There are more archive photos of New York in PRIDE: Photographs After Stonewall, by Fred W McDarrah – including documentation of the riots themselves (OR Books, 240pp, $30).
The Art after Stonewall, 1969-1989 exhibition has produced a 304-page visual history of the same name, displaying ‘the impact of the Lesbian, Gay, Bisexual, and Transgender civil rights movement on the art world’, with over 200 works (Rizzoli Electa, $60).

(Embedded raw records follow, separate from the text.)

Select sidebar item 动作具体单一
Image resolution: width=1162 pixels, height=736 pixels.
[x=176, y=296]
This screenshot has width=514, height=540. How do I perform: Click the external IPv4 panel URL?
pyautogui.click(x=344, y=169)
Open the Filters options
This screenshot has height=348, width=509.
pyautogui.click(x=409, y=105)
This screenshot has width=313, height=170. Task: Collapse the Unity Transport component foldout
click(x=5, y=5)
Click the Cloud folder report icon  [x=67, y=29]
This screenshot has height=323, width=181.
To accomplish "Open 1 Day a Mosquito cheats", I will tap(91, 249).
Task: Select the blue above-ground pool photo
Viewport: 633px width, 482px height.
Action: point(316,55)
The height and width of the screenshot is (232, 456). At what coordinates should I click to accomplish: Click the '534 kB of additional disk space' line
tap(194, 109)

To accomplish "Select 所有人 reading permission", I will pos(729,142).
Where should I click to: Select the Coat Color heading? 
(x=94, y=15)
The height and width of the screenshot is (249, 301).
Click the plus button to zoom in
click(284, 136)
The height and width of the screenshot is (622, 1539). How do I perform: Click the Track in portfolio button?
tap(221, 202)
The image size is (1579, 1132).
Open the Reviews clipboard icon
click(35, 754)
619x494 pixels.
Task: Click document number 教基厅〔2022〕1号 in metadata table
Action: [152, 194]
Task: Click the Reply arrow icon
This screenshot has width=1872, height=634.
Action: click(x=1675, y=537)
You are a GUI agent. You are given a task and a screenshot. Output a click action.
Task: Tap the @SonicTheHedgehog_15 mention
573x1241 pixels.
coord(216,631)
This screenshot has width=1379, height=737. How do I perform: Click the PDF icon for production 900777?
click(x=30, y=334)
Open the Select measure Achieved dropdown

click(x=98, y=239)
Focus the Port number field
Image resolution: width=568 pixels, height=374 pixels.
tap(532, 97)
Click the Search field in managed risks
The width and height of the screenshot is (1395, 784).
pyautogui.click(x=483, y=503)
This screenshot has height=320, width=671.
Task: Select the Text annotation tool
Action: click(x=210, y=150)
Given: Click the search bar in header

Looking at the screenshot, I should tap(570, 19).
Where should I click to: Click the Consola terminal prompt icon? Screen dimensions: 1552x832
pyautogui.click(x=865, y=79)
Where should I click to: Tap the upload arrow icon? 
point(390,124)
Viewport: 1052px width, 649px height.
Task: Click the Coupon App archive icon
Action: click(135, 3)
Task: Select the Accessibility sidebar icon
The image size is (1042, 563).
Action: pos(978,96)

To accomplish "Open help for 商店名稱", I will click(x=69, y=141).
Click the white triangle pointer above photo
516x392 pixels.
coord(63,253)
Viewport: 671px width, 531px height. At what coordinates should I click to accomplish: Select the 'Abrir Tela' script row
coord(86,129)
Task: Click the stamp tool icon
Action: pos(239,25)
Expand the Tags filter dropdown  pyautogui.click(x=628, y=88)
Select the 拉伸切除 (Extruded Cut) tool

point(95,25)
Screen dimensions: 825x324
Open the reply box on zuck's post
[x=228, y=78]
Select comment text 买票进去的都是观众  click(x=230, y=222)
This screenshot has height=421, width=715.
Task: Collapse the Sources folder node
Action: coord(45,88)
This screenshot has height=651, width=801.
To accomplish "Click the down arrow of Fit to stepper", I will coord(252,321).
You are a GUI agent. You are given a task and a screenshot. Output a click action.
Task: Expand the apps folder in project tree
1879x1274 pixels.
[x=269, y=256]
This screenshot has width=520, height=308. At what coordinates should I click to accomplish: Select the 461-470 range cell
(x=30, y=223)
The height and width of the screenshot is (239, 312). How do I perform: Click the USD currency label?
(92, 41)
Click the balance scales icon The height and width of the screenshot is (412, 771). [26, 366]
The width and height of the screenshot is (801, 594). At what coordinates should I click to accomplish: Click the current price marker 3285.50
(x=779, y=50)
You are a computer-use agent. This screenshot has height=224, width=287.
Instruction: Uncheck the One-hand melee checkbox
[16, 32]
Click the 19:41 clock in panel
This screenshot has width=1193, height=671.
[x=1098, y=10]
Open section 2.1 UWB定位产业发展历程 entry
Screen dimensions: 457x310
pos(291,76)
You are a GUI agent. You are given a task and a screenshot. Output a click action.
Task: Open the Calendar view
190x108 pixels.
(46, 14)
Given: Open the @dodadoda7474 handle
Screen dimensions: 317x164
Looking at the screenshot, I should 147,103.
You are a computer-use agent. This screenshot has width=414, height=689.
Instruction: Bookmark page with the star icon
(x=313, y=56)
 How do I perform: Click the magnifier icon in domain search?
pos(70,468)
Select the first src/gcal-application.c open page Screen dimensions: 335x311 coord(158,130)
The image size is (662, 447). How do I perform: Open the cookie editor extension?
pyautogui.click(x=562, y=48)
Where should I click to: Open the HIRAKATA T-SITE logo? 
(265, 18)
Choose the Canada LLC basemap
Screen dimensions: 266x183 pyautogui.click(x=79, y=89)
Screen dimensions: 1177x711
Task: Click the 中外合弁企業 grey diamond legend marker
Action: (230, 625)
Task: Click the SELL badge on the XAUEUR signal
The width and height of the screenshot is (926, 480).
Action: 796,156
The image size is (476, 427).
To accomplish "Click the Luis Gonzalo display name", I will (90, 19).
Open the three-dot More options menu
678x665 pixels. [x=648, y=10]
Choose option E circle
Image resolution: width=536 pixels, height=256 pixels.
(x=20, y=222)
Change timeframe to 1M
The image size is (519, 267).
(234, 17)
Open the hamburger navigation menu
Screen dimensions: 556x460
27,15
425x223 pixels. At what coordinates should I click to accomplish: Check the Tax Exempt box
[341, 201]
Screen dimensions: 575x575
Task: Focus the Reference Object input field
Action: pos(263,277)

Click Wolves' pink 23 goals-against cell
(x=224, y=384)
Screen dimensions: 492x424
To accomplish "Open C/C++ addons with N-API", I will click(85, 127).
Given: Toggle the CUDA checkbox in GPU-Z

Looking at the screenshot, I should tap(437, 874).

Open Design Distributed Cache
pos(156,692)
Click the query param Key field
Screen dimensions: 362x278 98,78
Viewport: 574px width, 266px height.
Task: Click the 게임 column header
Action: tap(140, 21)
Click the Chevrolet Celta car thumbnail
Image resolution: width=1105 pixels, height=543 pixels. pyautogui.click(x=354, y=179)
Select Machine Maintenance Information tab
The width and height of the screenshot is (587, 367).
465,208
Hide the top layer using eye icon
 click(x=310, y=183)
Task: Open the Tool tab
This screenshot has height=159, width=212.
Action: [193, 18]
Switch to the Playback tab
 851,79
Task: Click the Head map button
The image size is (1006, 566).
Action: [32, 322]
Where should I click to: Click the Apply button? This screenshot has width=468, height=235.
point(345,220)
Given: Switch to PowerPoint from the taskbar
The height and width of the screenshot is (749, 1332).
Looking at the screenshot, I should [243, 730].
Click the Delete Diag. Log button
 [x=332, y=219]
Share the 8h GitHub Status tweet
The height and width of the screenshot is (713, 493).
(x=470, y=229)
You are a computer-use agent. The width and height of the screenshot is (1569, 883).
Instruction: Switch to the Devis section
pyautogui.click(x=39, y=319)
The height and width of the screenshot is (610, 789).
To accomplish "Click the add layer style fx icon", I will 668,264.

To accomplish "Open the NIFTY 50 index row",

Soho Photo Gallery is holding what is said to be the only Stonewall anniversary exhibition in the US focused on creative photography – art not documentation. Themes include: Home, Family, Gays in the Military, AIDS, Fetish and Fantasy. The gallery, which is photographer-run, raised $5,100 on Indiegogo to help produce an accompanying 128-page book, Photography After Stonewall, with over 70 photographs from the show, as well as essays and artist statements ($25 paperback).